%%

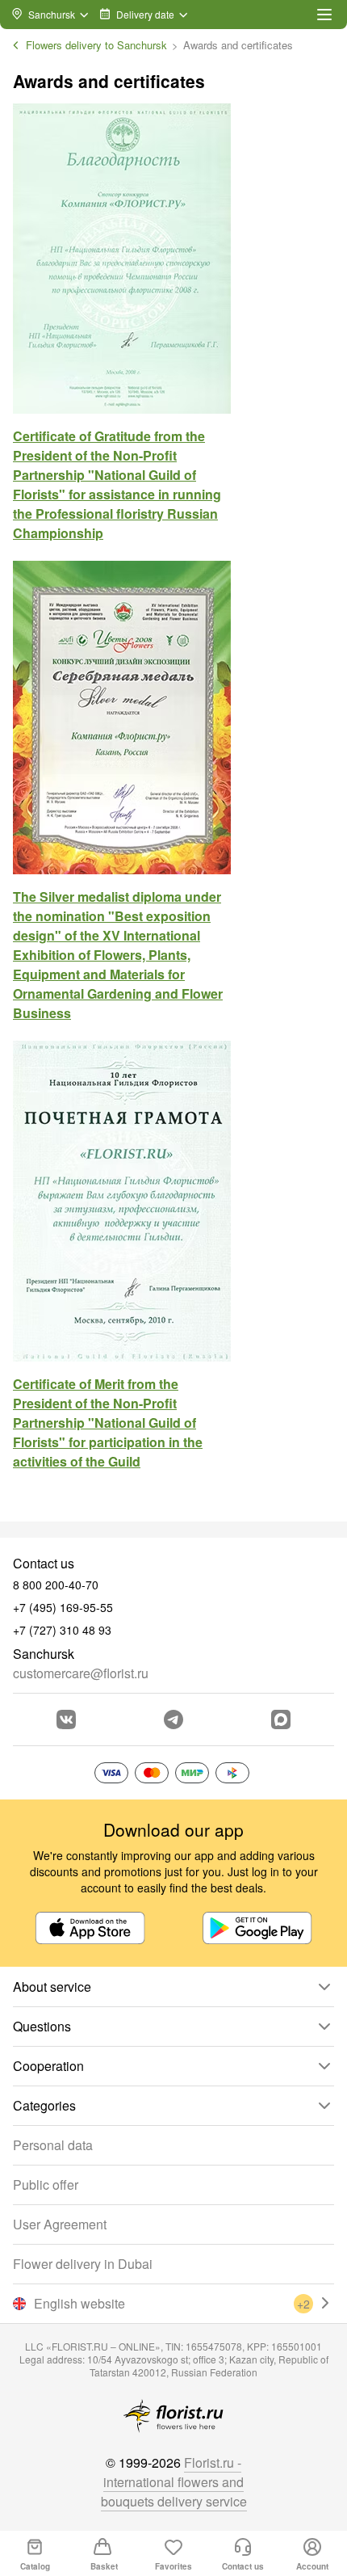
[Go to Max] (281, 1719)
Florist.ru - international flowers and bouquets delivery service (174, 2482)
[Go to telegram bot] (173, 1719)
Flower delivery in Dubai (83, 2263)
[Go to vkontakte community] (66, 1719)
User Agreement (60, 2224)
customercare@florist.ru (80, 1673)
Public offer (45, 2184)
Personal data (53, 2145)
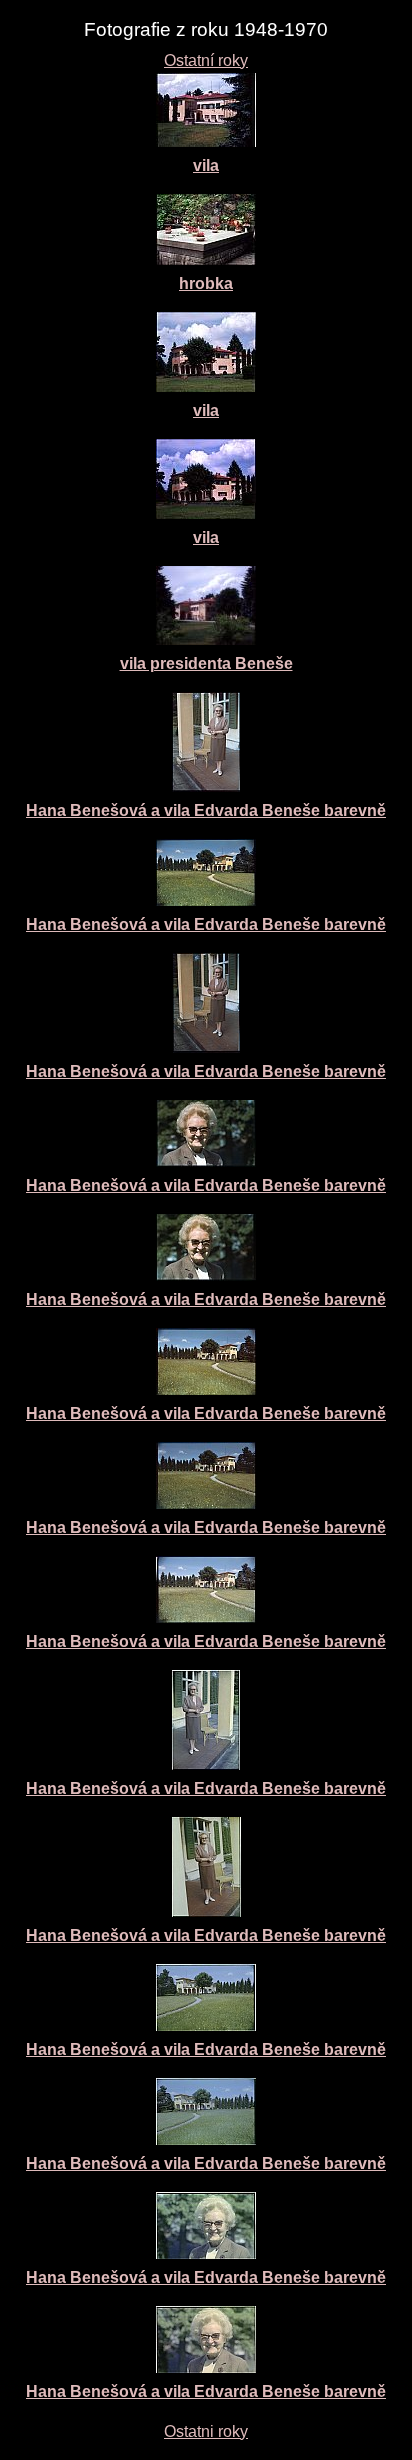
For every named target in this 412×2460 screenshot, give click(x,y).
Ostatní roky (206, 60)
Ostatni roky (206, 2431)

%%
%%

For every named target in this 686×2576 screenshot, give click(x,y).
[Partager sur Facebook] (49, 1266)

%%

- Work instruction
Gather each line from the listing above that holds "target".

- Your solution
For every named target in this 412×2460 screenshot, give click(x,y).
For every named target in this 686×2576 screenshot, give click(x,y).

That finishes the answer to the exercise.